March is recognized as National Developmental Disability Awareness Month

Sexual Violence and People with IDD (Intellectual and/or Developmental Disabilities)
“Did you know that people with disabilities are targets for violence at rates 2.5 times (adults), 4 times (children) higher than people without disabilities? Did you know that up to 80% of women and 30% of men with DD have experienced sexual violence? And it is common for people with IDD to have experienced multiple victimizations throughout their lives. Most incidences of such violence go unreported and of those that are reported, very few offenders are held accountable.
In the vast majority of cases of violence against people with IDD, including sexual abuse and assault, the perpetrator is known to the victim, and often plays a role in providing support or care for the person they are harming.
It is important to remember that sexual violence can include a spectrum of unwelcome behaviors, from verbal harassment to physical assault. However, in cases where people are dependent upon others for help with tasks such as dressing, toileting, or bathing, those boundaries may be more likely to be tested or crossed.
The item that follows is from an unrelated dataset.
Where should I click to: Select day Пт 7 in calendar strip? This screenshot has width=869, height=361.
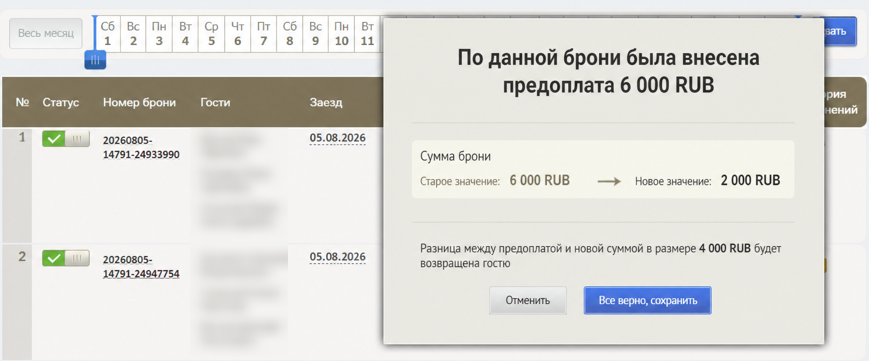(263, 34)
For example, there may be an increased likelihood that the abuse may “take the form of lack of respect for privacy and unwanted exposure during personal care routines.” [Sexual violence] takes on many forms, from inappropriate touching to “forced abortion, sterilization, or pregnancy and exploitation”.
Experiencing sexual harassment, abuse, or assault can have devastating impacts on a person’s physical, psychological, social, and spiritual well-being, and it is important to remember that no two people will respond in the same way. Survivors may experience headaches, gastrointestinal distress, changes in appetite, disruption of sleep habits, or increased risk of substance misuse or abuse. Psychologically, people may experience higher levels of anxiety and/or depression, suicidality, low self-esteem, or feelings of shame or guilt. Experiences of sexual violence can also impact a person’s social life and relationships. Survivors may struggle to form or maintain trusting relationships or may experience changes in their libido or sexual behavior.”
To see the entire article, see: https://pcar.org/resource/supporting-survivors-intellectual-developmental-disabilities-idd ) Parts of this article were originally included by CCFS in the May 2021 enews letter.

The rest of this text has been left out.